CHAPTER TWENTY-EIGHT
Sarah’s team of three stole a garbage truck in thirty minutes flat. A little less if you started timing after they cut the lock on the chain-link security fence. Did the Guinness Book of World Records have a section devoted to sanitation crimes? Surely that must be some kind of record.
“Keys are left in the ignitions,” Big Shorty promised. “Tanks are full of gasoline. If somebody is supposed to be around to watch, he’ll probably be sleeping.” Big Shorty had known a garbage man or two in his time.
“Sanitation workers, that’s what they call them now. Pay is better, but the job is still the same. Nobody wants to steal a garbage truck, so they don’t worry much about security.”
It took them longer to find coveralls, a necessity according to Big Shorty, even though sanitation workers mostly eschewed uniforms.
“No way for a pretty white girl to pass for an authentic garbage man unless she’s wearing coveralls.”
Sarah blushed at the compliment. Too pretty to be a garbage man. Shorty certainly had a way with words.
“Robert might pass, if he put enough dirt on his face, but one in street clothes and one in uniform won’t look right.” Big Shorty had learned the art of deception from his grandpa. “You won’t ever look exactly right, so you settle on a few strong details.” It would work if people didn’t look too closely. No one ever looked too closely at a garbage man.
“Like a duck decoy,” Big Shorty said. “Those things would never work if the ducks paid close attention.”
Shorty’s explanation sounded logical to Sarah, and that worried her. “Our success depends on armed guards having powers of observation roughly equivalent to ducks.” That sounded about right. “What do you think our chances are?”
“The plan is barely crazy enough to work,” Big Shorty said. “Needs to be a little crazier.” He thought two distractions would do the trick.
“One to get you in, and one to get you out.” He wouldn’t elaborate. According to Shorty, distractions worked best if they took almost everyone by surprise, and almost everyone included Sarah Bible.
The stolen garbage truck had an automatic transmission. That was a stroke of luck Sarah hadn’t counted on, but the vehicle was big and cumbersome, with numerous controls mysterious to the uninitiated. Lucky for her it was big trash day in Mesta Park.
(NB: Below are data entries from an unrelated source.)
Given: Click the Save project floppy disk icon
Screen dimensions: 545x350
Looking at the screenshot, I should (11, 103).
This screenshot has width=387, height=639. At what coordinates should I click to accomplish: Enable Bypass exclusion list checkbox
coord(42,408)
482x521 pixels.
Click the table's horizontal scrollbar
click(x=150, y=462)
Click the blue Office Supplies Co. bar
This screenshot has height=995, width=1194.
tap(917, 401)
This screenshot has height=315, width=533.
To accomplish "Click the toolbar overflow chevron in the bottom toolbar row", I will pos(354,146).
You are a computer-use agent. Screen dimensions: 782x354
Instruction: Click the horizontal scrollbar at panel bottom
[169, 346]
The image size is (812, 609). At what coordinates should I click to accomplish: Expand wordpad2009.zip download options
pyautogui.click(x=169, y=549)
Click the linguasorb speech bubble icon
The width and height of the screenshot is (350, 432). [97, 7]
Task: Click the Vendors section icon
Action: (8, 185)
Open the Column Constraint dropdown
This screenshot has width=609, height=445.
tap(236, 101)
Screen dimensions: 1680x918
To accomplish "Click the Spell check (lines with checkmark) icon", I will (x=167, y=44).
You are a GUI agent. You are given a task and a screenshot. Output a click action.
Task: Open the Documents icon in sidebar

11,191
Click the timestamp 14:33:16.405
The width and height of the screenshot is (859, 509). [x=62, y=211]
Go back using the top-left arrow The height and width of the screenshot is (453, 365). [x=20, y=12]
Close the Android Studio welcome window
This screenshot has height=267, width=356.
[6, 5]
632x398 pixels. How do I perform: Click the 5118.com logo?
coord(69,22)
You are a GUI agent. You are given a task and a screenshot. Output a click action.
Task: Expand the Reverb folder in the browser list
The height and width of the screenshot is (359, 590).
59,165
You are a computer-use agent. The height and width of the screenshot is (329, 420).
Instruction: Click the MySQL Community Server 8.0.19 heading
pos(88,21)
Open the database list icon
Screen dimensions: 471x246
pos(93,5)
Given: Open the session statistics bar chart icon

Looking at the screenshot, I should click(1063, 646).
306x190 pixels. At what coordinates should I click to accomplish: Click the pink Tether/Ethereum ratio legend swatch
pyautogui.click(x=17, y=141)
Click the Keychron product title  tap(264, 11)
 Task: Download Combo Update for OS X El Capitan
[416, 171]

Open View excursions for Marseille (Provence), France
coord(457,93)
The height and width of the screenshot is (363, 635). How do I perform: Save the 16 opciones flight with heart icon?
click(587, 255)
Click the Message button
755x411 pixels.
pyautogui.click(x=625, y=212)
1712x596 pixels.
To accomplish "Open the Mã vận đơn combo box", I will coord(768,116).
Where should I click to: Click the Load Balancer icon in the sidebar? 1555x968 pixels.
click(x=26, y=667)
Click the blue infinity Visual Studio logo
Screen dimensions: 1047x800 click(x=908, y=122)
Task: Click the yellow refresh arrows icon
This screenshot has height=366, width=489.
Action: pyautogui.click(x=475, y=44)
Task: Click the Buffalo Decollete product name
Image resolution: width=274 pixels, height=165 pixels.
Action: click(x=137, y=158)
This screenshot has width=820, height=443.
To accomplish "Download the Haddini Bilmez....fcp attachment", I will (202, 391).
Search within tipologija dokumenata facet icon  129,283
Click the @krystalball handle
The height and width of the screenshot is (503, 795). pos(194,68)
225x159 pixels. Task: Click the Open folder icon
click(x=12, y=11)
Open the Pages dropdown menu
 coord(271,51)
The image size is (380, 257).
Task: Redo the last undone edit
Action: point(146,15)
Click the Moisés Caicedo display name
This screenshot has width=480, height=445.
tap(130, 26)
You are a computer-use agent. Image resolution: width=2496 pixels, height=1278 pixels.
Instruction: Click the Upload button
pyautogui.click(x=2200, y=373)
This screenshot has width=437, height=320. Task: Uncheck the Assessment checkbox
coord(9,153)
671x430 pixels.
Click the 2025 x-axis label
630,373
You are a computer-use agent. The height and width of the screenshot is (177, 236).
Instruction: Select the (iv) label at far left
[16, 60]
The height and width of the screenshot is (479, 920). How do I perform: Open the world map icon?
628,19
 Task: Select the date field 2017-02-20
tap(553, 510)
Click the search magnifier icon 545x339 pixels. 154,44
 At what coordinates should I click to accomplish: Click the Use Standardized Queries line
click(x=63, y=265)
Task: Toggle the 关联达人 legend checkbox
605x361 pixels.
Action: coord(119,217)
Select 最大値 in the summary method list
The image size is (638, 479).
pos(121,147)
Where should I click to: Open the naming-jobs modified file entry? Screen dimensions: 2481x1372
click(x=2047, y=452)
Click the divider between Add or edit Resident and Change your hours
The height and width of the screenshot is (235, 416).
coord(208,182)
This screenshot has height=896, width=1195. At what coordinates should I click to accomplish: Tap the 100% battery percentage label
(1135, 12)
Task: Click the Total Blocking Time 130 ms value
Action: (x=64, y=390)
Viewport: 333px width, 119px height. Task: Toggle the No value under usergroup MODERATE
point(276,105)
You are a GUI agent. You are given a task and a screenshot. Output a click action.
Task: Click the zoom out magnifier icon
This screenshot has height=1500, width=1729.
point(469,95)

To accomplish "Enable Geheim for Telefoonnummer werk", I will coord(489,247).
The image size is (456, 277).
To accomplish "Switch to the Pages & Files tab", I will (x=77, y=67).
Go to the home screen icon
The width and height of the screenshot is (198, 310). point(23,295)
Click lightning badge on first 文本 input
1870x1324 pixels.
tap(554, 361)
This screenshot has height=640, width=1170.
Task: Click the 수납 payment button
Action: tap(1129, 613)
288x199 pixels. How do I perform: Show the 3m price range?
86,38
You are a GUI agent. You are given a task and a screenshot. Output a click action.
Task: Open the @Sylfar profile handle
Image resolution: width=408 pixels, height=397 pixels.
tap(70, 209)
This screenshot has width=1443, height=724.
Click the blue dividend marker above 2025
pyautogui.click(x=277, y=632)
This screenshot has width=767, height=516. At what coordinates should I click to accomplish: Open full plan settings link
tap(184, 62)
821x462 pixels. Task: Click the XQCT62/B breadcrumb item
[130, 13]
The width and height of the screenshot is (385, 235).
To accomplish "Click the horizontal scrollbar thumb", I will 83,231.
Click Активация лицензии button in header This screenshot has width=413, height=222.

While the morning was still young, Sarah navigated the tree-lined streets of the historic subdivision, mastering the finer points of turning corners without knocking over mail boxes. Only three minor casualties, and she was already getting the hang of it.
The truck was a marvel of automation. By 9:00 a. m. Sarah mastered the intricacies of the compactor. By 11:00 she could make the robotic arm snatch plastic mini-dumpsters from driveways and empty them into the trash collection chute. A few mishaps left the streets of the affluent subdivision littered with imported wine bottles and empty caviar containers.
“Serves them right,” Sarah complained, already getting into the proper sanitation worker’s frame of mind. “Those items belong in the recycling tubs.”
By noon, she’d mastered the art of driving forward and understood most of the interior controls. She wanted to share her newfound knowledge with Robert, but his mind was opaque to all things mechanical.
“I never learned to ride a bicycle,” he offered in his defense. “I never learned to drive a car, operate a computer, or set a digital alarm clock.” Growing up in foster care and then going crazy in his teenage years had a definite downside.
“But I understand the wind. Not many people can do that.”
“Thank God, the mental hospitals couldn’t stand the strain.” Sarah pulled the garbage truck into the entryway of Riverside Gardens Cemetery. She had at least two hours to practice backing up.
“The guards won’t care if you scrape a few things,” Big Shorty said. “Nobody expects a girl to be good at driving a Garbage truck.” Sarah took a break while he glued inflated air mattresses to the top of the compactor.
“Sure Grip Lock Tight,” Shorty told her. “Best adhesive ever made. Sets in seconds, holds like iron. I use it to repair broken angels.”
Sarah’s mouth dropped open.
“Cement angels. You know, cemetery sculpture.” He layered the mattresses three deep, enough to cushion a full-grown Apache falling at forty-five mph.
No one at Ace hardware had asked Shorty the purpose of his purchase, but then people hardly ever asked Big Shorty anything. Double amputees were always noticed, hardly ever acknowledged, and never confronted. Such was the power of a highly visible handicap.
Sarah remembered something from the 100-level philosophy course she took at the University of New Mexico. Friedrich Nietzsche said, “What doesn’t kill me makes me stronger.” No question about it. Big Shorty was as strong as Sure Grip Lock Tight adhesive.